ESTADOS PODERÃO FIXAR PREÇOS MÍNIMOS PARA PRODUTOS AGROPECUÁRIOS

O Projeto de Lei 7.698/2017, em tramitação na Câmara dos Deputados, que propõe a alteração na fixação dos preços mínimos dos produtos agropecuários, foi aprovada nesta quinta-feira na Comissão de Agricultura, Pecuária, Abastecimento e Desenvolvimento Rural. Se aprovada em Plenário, a proposta irá alterar o Decreto-lei 79 de 1966, para estabelecer que os preços mínimos deverão ser fixados por unidade da federação, observados os custos de produção locais.

A proposta de autoria do deputado federal Covatti Filho (PP/RS), coordenador de Política Agrícola da Frente Parlamentar da Agropecuária (FPA), é aprovada pela Associação dos Produtores de Soja e Milho de Mato Grosso (Aprosoja), que acredita que a proposta poderia minimizar os elevados custos de produção do Estado. “Cada Estado tem um custo de produção diferente. E a forma como é feita a determinação do valor atualmente impacta especialmente em Mato Grosso, que é prejudicado pelos custos de logística, por estar distante dos portos e por ter um sistema de transporte ainda distante do ideal”, afirma o diretor executivo da Aprosoja, Wellington Andrade.
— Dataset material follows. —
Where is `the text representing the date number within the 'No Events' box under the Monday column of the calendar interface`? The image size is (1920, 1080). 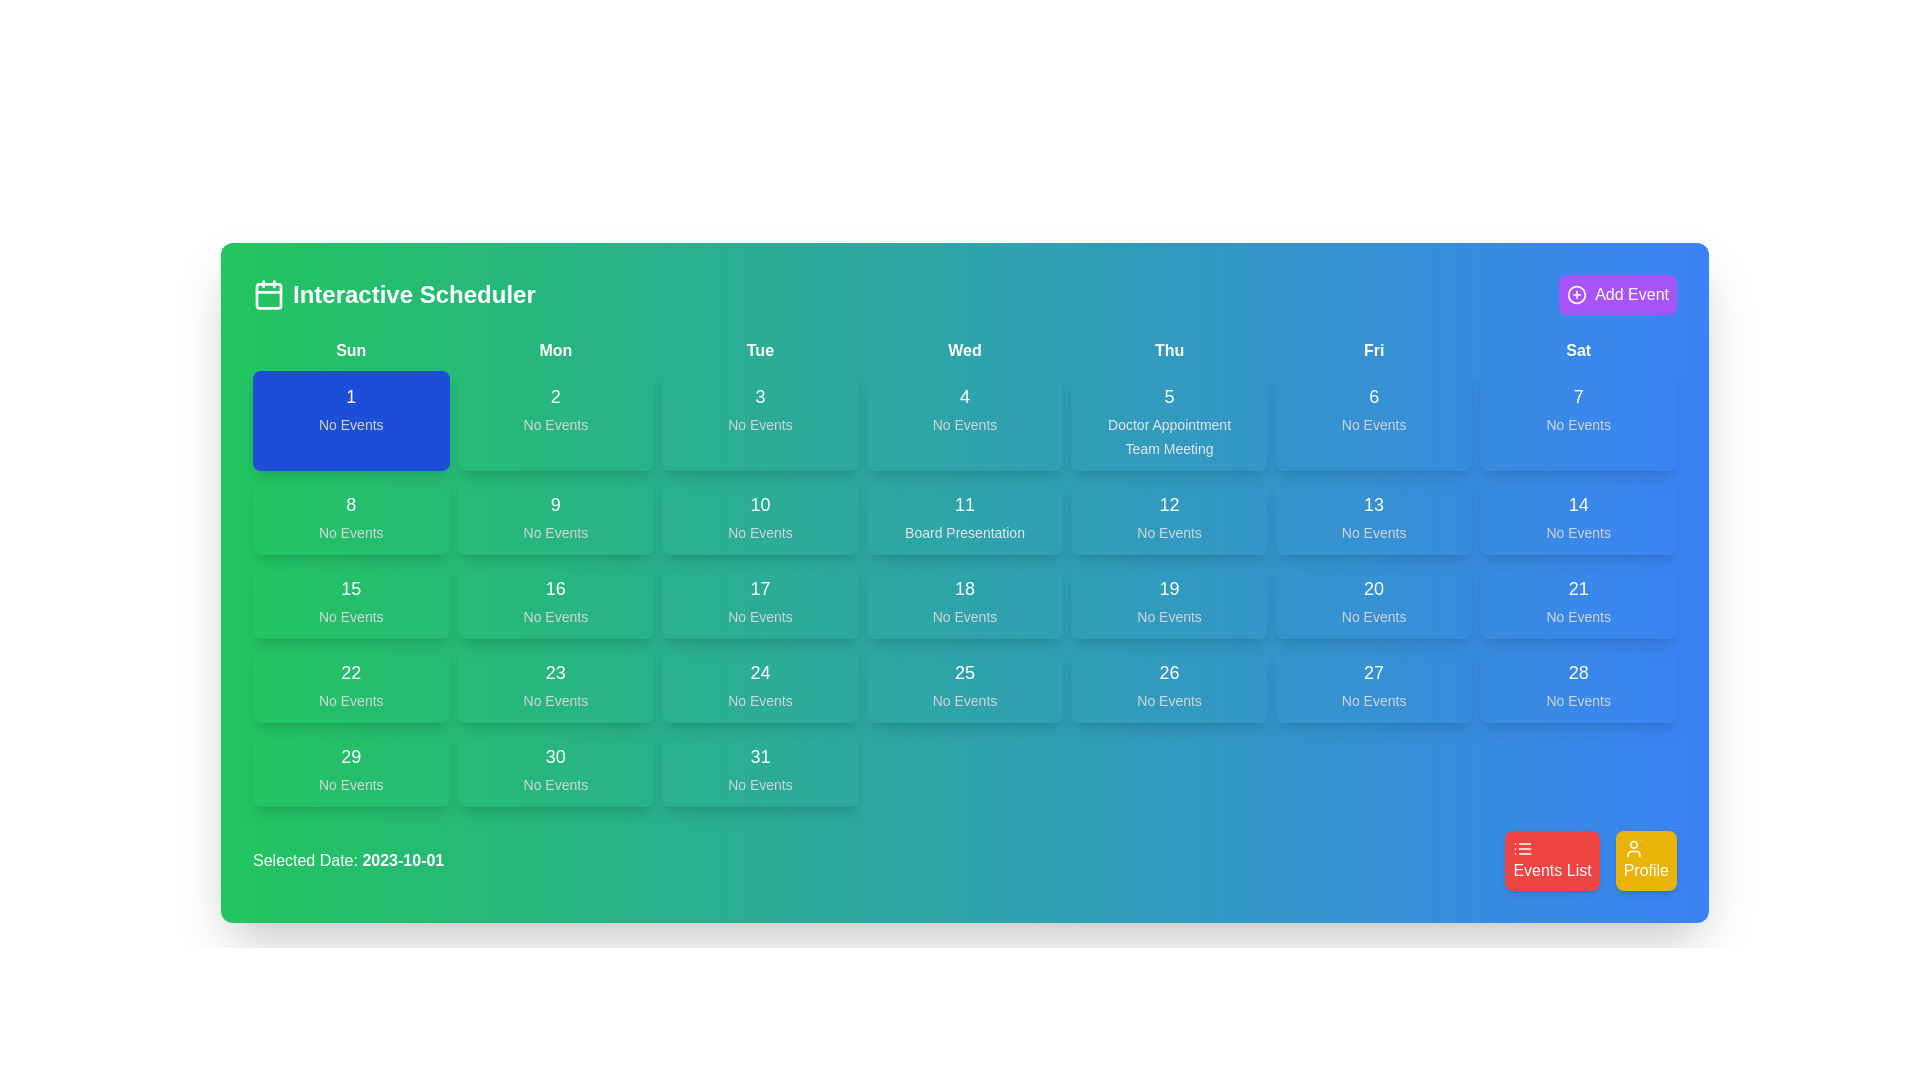
the text representing the date number within the 'No Events' box under the Monday column of the calendar interface is located at coordinates (555, 397).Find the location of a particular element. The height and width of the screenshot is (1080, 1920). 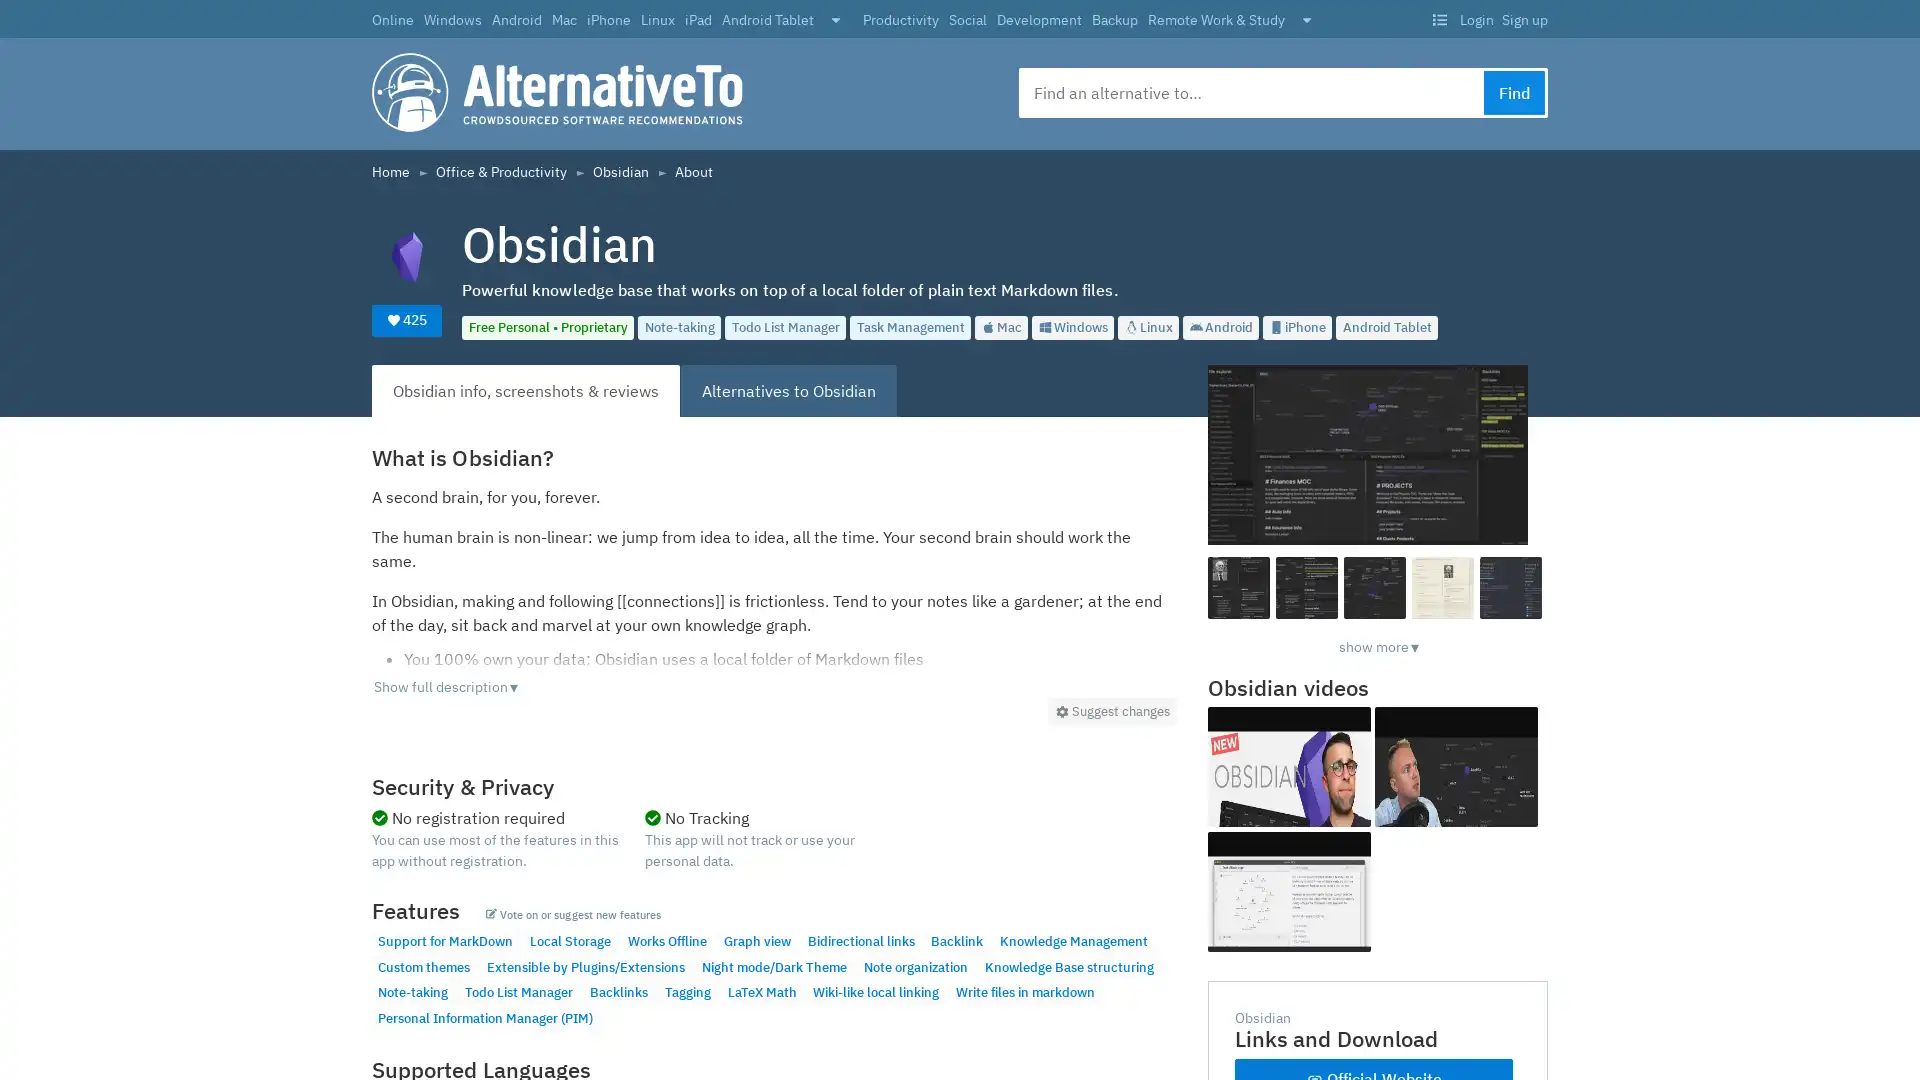

Show all categories is located at coordinates (1306, 21).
“Se tiver uma definição de preços mínimos que leve em consideração esses custos, isso beneficiará Mato Grosso”. Ele exemplifica que os Estados da região Sul estão mais próximos dos portos e isso facilita e barateia os custos de produção em relação a Mato Grosso, dando mais competitividade aos produtores desses estados. O projeto de lei auxiliaria na redução dessa disparidade, amenizando os custos e ajudando na manutenção de preço de produtos como o milho, que perdeu muito de seu valor na última safra, embora fatores como o preço do dólar e as cotações da Bolsa de Chicago também influenciem os resultados.

A Política de Garantia de Preços Mínimos (PGPM) se insere no âmbito de um programa que objetiva reduzir os riscos inerentes à produção rural, garantindo um valor mínimo de comercialização que atenue as variações de preço e oriente as decisões futuras sobre o plantio. Atualmente, os valores são fixados pelo Conselho Monetário Nacional (CMN) a partir do custo médio variável de produção, bem como o preço de importação do produto. A Companhia Nacional de Abastecimento (Conab) é responsável pelo levantamento desses preços de produção.

O Projeto de Lei 7.698/2017 ainda será analisado nas Comissões de Finanças e Tributação e de Constituição, Justiça e Cidadania da Câmara.